##### Data to process

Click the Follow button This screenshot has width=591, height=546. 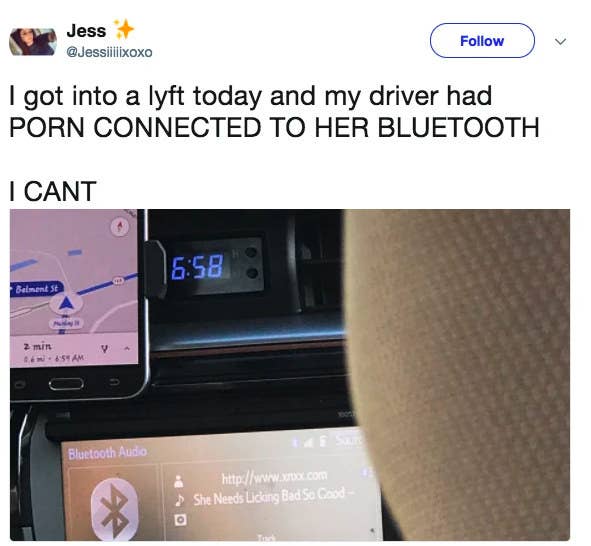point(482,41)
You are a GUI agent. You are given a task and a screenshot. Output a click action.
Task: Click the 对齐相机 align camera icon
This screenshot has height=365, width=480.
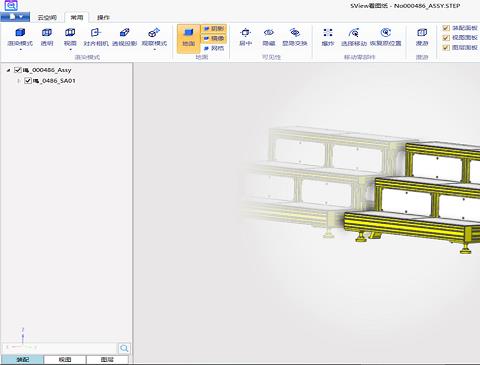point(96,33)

##########

→ Assigned task:
Write out exactly, please, the lines that start at the one containing "Task: Click the 对齐相机 align camera icon" and run through the final line of the entries, both included, leaving pictures out.

→ Exercise result:
Task: Click the 对齐相机 align camera icon
This screenshot has height=365, width=480.
point(96,33)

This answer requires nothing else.